I understand that it might be theoretically possible for an individual to remove weapons-grade plutonium from a submarine’s sealed propulsion reactor, most likely at the price of killing themselves from the radiation.
Macron’s raising of “nuclear confrontation” is a gift to Beijing and, predictably, the Chinese Communist Party’s tabloid mouthpiece, The Global Times, latched on to his comments on Saturday, stating: “If Canberra chooses to ignore Beijing’s concerns over AUKUS, the pact will remain a thorn in the side of China-Australia relations. It is also likely to undermine a clear pathway to the healthy development of bilateral ties.”
It followed this yesterday by saying the fact Xi didn’t raise AUKUS in his meeting with Albanese “cannot and should not (be taken) as signs that China is not concerned about the pact”.
Thank you, President Macron, for enabling China’s deceitful narrative and reversing the proposition that Beijing’s task is to make good for years of bullying in the relationship. China’s propaganda machine will go into overdrive to use Macron’s words against Australia at every opportunity.
Let’s put into context that, while Australia hopes to have eight nuclear-propelled submarines at some point in the 2040s, according to the US Defence Department, China will have more than doubled its inventory of nuclear warheads to 700 by 2027.
A footnote to Macron’s comment worth noting is that France has acknowledged operating a nuclear-attack submarine, the SSN Emeraude, in the South China Sea as recently as 2021 while France’s ambassador to Australia told the National Press Club in November 2021: “It is so very remarkable in this context that since March 2020, this Australian government has never consulted with us, at any level, at any time, about a possible nuclear-powered option or the merits of nuclear propulsion.”

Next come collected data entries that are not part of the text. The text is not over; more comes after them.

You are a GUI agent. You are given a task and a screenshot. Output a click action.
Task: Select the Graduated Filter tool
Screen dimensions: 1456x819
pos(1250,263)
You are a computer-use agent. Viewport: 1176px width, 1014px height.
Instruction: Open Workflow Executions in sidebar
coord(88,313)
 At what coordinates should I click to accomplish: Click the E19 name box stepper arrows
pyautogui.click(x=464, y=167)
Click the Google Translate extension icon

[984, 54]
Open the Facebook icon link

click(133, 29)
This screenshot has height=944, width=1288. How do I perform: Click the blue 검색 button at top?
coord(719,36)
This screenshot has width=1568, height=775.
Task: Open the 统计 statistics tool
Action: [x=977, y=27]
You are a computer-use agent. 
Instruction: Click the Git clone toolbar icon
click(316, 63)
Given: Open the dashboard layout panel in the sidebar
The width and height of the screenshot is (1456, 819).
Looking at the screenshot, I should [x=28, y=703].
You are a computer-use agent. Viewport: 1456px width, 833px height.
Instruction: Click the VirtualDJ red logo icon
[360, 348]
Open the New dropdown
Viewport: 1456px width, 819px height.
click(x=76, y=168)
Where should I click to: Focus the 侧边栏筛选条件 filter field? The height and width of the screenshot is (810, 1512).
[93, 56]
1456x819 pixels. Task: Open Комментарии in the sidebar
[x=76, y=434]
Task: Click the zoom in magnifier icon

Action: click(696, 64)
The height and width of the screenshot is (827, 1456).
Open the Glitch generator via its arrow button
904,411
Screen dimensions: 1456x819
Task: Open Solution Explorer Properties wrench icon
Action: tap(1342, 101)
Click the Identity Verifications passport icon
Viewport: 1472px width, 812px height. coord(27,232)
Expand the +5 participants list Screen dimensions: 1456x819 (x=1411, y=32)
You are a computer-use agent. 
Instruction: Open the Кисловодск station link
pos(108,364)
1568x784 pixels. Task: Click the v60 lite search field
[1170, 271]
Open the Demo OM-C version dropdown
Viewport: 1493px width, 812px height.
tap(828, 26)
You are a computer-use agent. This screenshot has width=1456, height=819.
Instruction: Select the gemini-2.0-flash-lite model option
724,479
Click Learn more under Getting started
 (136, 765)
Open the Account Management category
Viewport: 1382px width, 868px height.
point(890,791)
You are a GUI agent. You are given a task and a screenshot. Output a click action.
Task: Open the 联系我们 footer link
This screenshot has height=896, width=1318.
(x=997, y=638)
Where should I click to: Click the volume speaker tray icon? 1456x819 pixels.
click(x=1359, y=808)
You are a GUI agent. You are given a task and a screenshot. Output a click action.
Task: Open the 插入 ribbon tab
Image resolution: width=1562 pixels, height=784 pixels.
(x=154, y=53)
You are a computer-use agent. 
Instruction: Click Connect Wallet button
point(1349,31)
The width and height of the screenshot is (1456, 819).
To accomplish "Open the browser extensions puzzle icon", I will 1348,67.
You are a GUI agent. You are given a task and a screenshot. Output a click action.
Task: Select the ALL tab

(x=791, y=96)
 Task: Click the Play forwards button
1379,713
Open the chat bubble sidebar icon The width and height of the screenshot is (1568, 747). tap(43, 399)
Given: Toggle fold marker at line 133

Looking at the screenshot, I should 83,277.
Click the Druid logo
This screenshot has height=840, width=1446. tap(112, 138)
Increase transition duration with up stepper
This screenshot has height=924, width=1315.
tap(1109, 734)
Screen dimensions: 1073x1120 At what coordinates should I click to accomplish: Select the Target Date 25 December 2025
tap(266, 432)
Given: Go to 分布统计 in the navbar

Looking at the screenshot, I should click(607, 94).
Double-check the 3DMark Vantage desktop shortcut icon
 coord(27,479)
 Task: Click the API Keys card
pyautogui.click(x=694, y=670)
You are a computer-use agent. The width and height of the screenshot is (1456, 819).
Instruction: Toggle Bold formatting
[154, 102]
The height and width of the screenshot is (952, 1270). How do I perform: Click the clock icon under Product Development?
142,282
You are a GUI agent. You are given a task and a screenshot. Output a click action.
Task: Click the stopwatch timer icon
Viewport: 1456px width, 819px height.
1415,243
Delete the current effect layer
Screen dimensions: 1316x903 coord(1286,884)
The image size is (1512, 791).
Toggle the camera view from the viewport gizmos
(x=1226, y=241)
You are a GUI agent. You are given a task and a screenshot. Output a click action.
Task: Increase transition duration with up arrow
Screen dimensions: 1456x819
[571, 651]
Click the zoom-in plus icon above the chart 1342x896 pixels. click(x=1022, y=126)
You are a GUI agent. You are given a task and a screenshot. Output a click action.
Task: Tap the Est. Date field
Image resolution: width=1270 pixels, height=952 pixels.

Based on my own conversations I can confirm France would likely have agreed to provide nuclear propulsion had we asked. So much for Macron’s concern about nuclear confrontation.
As for Macron’s fourth sleight of hand: he maintains France is still holding open a submarine deal for Australia. He shouldn’t hold his breath.
And so, from bad to worse: last weekend, former New Zealand PM John Key wrote in The Australian that “China is too big to avoid, too important to ignore and, I believe, too sensible to give the world a bad fright”.
Key’s astonishing assessment is that Xi “is vastly popular with his people”. The idea that China might present a cyber or military threat to the Indo-Pacific is just “anti-China rhetoric” beaten up by Donald Trump “on a widespread anti-trade, anti-China campaign”.
Key concludes: “Despite what Trump may peddle, China does not have form when it comes to invading others.”
Tibetans, Uighurs, Vietnamese, Hong Kongers, Indians and claimant countries to the South China Sea would disagree.
None of China’s actions matter because, “While China will always have policies many disagree with, so do most of the nearly 200 countries New Zealand trades with.” Key channels his inner average New Zealander: “If we could just sell a lamb chop to everyone in China, we would run out of sheep.”
Key’s assessment is not connected to analysis of Beijing’s behaviour. We are a long way past the point where Chinese consumer preferences for NZ meat will keep the world at peace.
So it is that NZ PM Jacinda Ardern considers Xi’s invitation to visit China while Albanese stays home.
Regardless of how Beijing behaves, there are sufficient international leaders happy to overlook obvious strategic trends in pursuit of immediate commercial interests. One can only question their value as long-term strategic partners.
The path of benignly overlooking Beijing’s strategic aims isn’t open to Australia, which is why nuclear propulsion and an urgent need to modernise the defence force will dominate Albanese’s 2023.